Sie hatte den Grad seiner Trunkenheit überschätzt. Mit einem Satz war er über den Cocktailtisch gesprungen und packte sie bei der Kehle. Als er aber dieses bezaubernde Gesicht so dicht vor sich sah, erlosch seine Wut, und er war wieder hilflos. Da beging sie den Fehler, ihn spöttisch anzulächeln, und er hob die Faust. «Nicht, Johnny!», schrie sie. «Nicht ins Gesicht! Ich filme!»

Sie lachte. Er schlug sie in den Magen, und sie fiel zu Boden. Er fiel über sie. Als sie nach Luft schnappte, roch er ihren duftenden Atem. Er schlug sie auf ihre Arme und ihre seidig gebräunten Oberschenkel. Er verdrosch sie systematisch, so wie er vor langer Zeit in New Yorks Hell’s Kitchen kleinere Buben verdroschen hatte. Schläge, die weh taten, die aber keine bleibende Entstellung, keine ausgeschlagenen Zähne oder gebrochene Nase hinterließen.
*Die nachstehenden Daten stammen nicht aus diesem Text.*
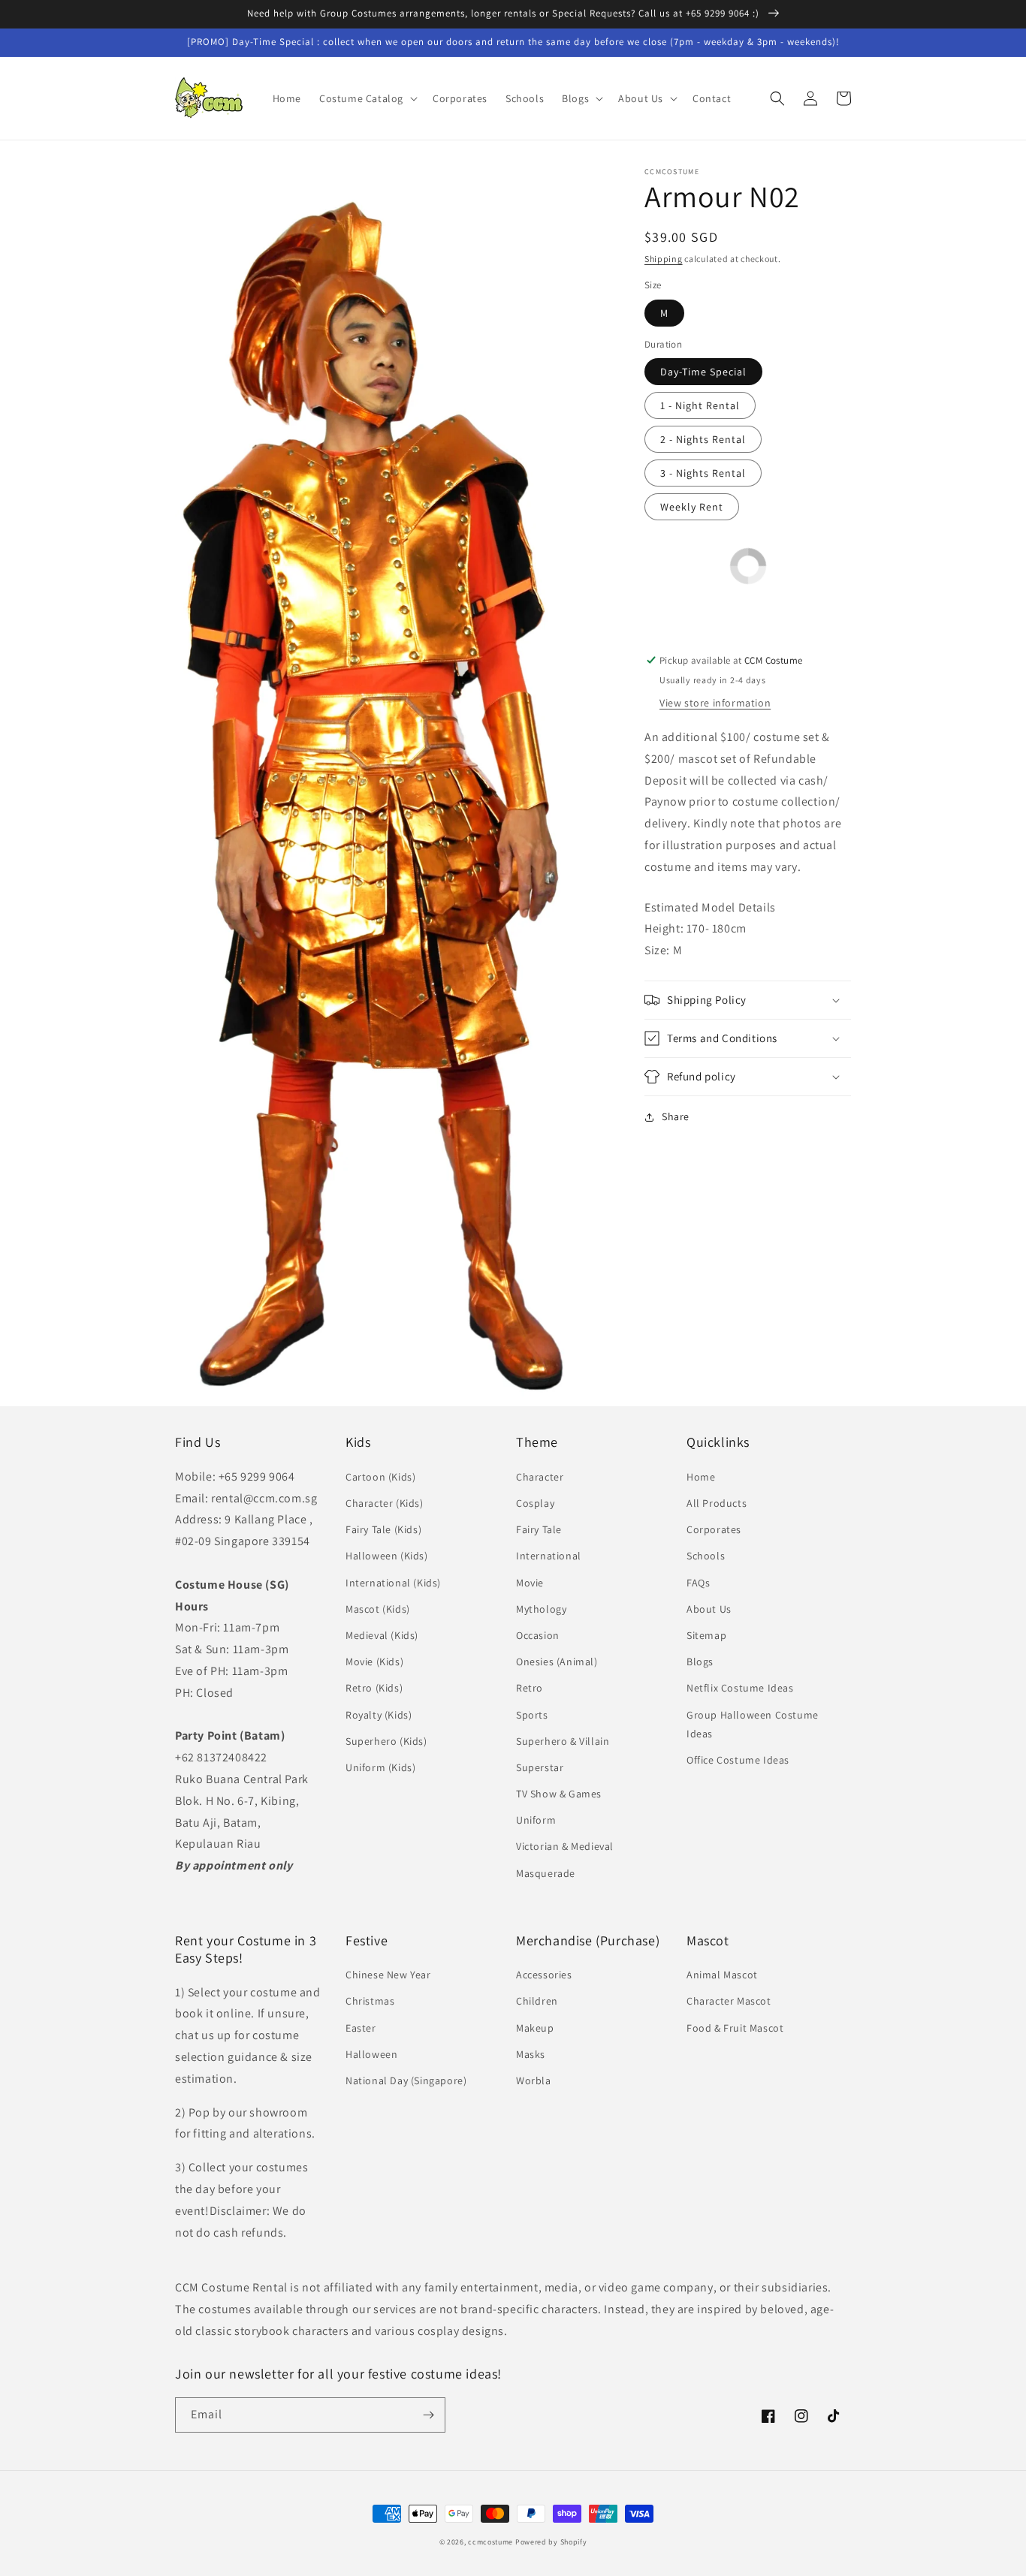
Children (537, 2001)
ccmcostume (490, 2542)
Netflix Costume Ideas (740, 1688)
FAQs (698, 1582)
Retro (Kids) (374, 1688)
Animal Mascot (722, 1974)
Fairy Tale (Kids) (383, 1529)
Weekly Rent (691, 507)
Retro (529, 1688)
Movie (530, 1582)
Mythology (541, 1609)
Aber er schlug nicht hart genug zu. Er brachte es nicht fertig. Und sie lachte ihn aus. Mit gespreizten Beinen daliegend, das lange Brokatkleid weit über die Schenkel hinaufgerutscht, höhnte sie lachend: «Los, Johnny, steck ihn doch rein! Steck ihn rein, Johnny, das willst du doch nur.»
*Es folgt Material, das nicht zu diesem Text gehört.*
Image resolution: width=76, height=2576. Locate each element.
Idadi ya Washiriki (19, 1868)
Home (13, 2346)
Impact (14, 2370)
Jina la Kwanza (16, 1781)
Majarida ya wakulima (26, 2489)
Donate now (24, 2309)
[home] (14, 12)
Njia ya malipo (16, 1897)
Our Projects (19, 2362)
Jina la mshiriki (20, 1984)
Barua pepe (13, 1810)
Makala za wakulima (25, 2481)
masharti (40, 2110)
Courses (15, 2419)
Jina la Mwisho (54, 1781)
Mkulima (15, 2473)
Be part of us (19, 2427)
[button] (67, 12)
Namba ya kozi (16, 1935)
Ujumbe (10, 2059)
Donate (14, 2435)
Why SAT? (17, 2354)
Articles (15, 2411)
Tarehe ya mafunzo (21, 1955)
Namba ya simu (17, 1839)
Johnny Fontane stand auf. Er hasste die Frau auf dem Fußboden, aber ihre Schönheit beschützte sie wie ein Schild. Margot rollte auf die Seite und kam mit einem federnden Sprung auf die Füße. Sie begann wie ein Kind im Zimmer herumzutanzen und sang dazu: «Johnny tut mir gar nicht weh, Johnny tut mir gar nicht weh!» Dann sagte sie beinahe traurig, mit ernstem, schönem Gesicht: «Du armes, dummes Schwein, du benimmst dich wie ein Kind. Ach, Johnny, du wirst immer ein dummer, romantischer Trottel bleiben. Auch im Bett bist du wie ein Kind. Du glaubst immer noch, dass es beim Vögeln so zugeht wie in diesen Schnulzen, die du früher gesungen hast.» Sie schüttelte den Kopf. «Armer Johnny! Leb wohl, Johnny.» Sie ging ins Schlafzimmer, und dann hörte er, wie der Schlüssel herumgedreht wurde.
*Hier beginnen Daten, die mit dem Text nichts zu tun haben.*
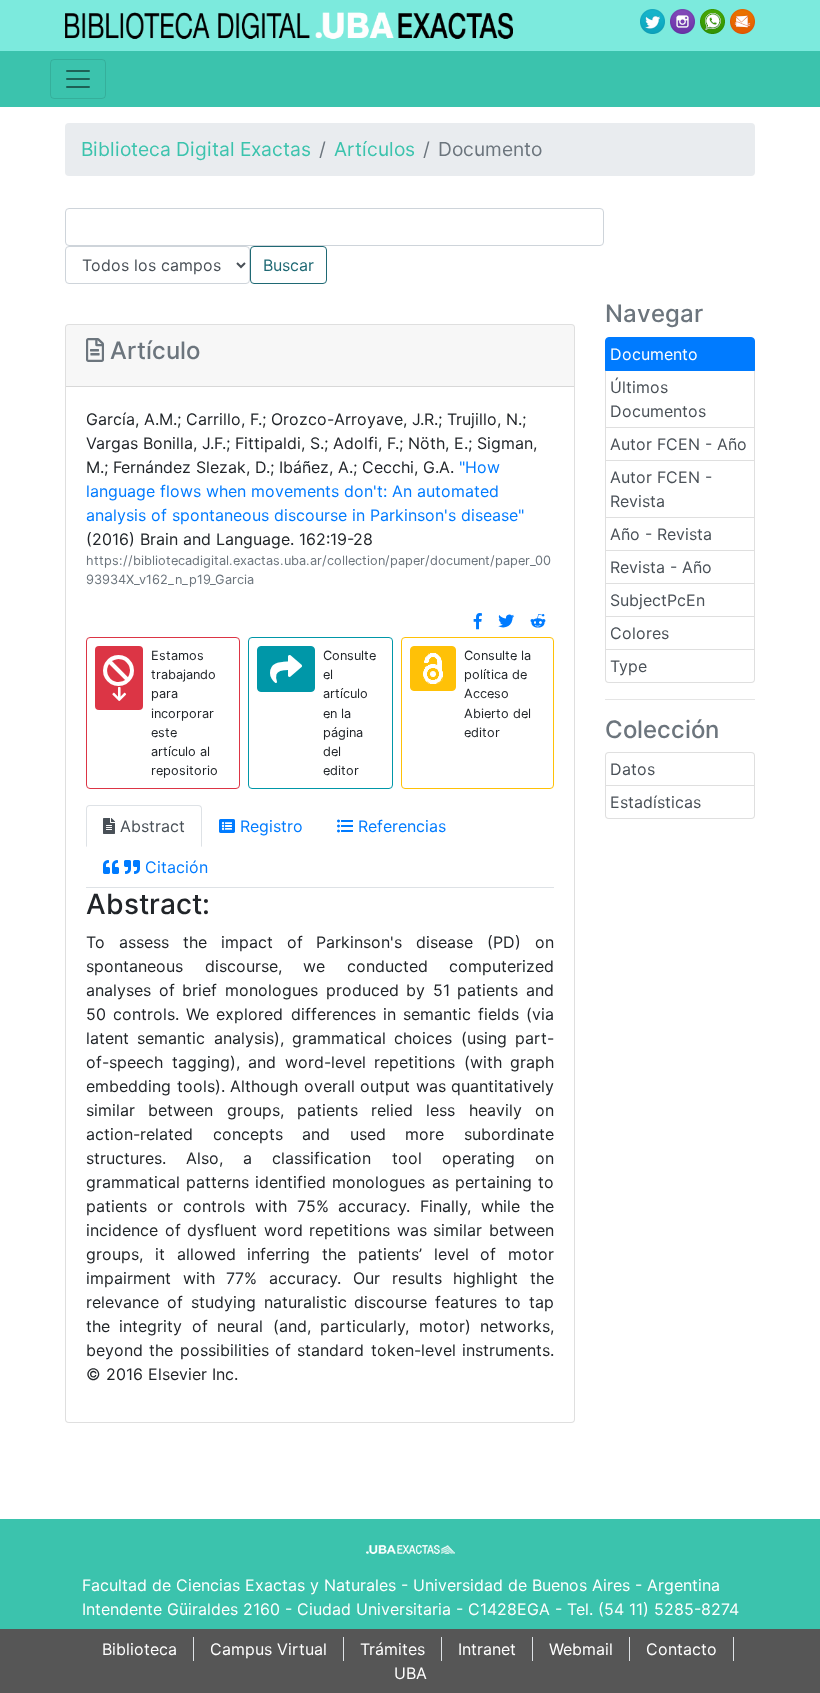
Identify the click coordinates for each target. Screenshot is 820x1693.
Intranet (487, 1649)
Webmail (581, 1649)
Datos (632, 769)
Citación (174, 867)
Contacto (681, 1649)
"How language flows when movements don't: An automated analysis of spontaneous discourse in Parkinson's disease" (305, 491)
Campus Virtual (268, 1649)
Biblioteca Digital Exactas (196, 149)
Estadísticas (655, 802)
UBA (410, 1673)
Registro (269, 826)
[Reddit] (538, 621)
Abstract (150, 826)
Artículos (374, 149)
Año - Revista (661, 534)
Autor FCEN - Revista (661, 489)
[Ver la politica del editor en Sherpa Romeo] (433, 668)
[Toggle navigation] (78, 79)
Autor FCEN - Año (678, 444)
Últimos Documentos (658, 399)
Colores (639, 633)
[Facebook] (478, 621)
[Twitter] (506, 621)
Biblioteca (139, 1649)
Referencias (399, 826)
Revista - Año (661, 567)
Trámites (392, 1649)
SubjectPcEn (657, 600)
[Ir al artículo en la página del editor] (286, 669)
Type (628, 666)
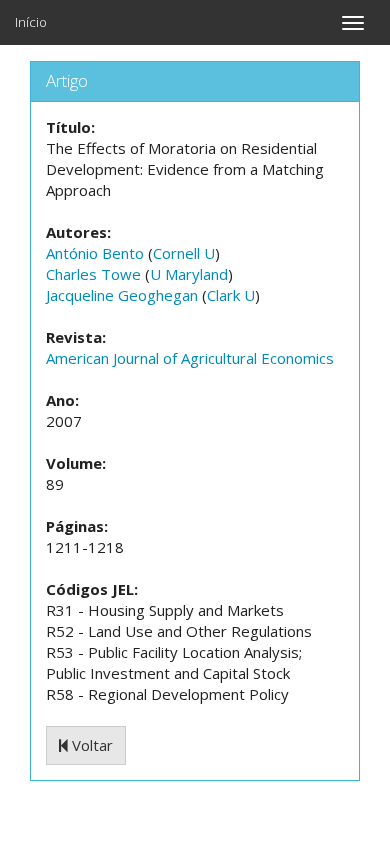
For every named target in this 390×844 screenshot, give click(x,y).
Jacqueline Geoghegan (122, 295)
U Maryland (189, 274)
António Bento (95, 253)
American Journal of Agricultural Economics (190, 358)
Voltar (90, 745)
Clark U (231, 295)
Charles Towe (93, 274)
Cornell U (184, 253)
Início (31, 22)
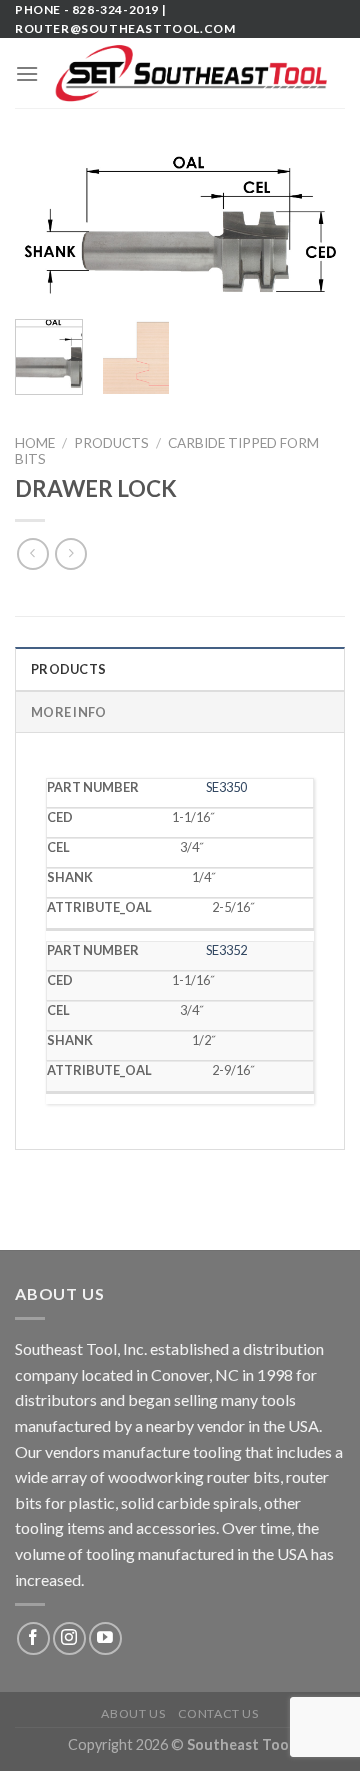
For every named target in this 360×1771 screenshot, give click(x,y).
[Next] (313, 230)
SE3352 (226, 950)
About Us (133, 1713)
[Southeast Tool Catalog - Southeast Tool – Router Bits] (192, 73)
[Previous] (47, 230)
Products (111, 443)
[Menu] (27, 73)
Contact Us (218, 1713)
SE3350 (226, 787)
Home (35, 443)
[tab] (180, 668)
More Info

Johnny saß auf dem Fußboden, das Gesicht in den Händen vergraben. Er empfand lähmende, demütigende Verzweiflung. Doch Johnny war zähe. In der Gosse musste man zähe sein. Diese Zähigkeit hatte ihm geholfen, im Dschungel von Hollywood zu überleben. Er nahm den Telefonhörer und bestellte ein Taxi, das ihn zum Flughafen bringen sollte. Einen Menschen gab es, der ihn retten konnte. Er würde nach New York zurückkehren, zu dem einzigen, der die Macht besaß, die Weisheit, die Johnny jetzt brauchte, und die Liebe, an die er immer noch glaubte. Sein Pate Don Corleone.

 

Nazorine, der Bäcker, dick und knusprig wie seine großen italienischen Brote, von seiner Arbeit noch mit Mehlstaub bedeckt, musterte grollend seine Frau, seine heiratsfähige Tochter Katherine und Enzo, seinen Bäckergesellen. Enzo trug wieder seine Kriegsgefangenenuniform mit dem grün bedruckten Ärmelstreifen und hatte entsetzliche Angst, dass er nun dieser Szene wegen zu spät nach Governor’s Island zurückkommen werde. Als einer der vielen tausend italienischen Gefangenen, die tagsüber in amerikanischen Betrieben arbeiten durften, lebte er in ständiger Furcht, dass diese Erlaubnis widerrufen werden könnte. Und darum war die kleine Komödie, die eben stattfand, für ihn eine tiefernste Angelegenheit.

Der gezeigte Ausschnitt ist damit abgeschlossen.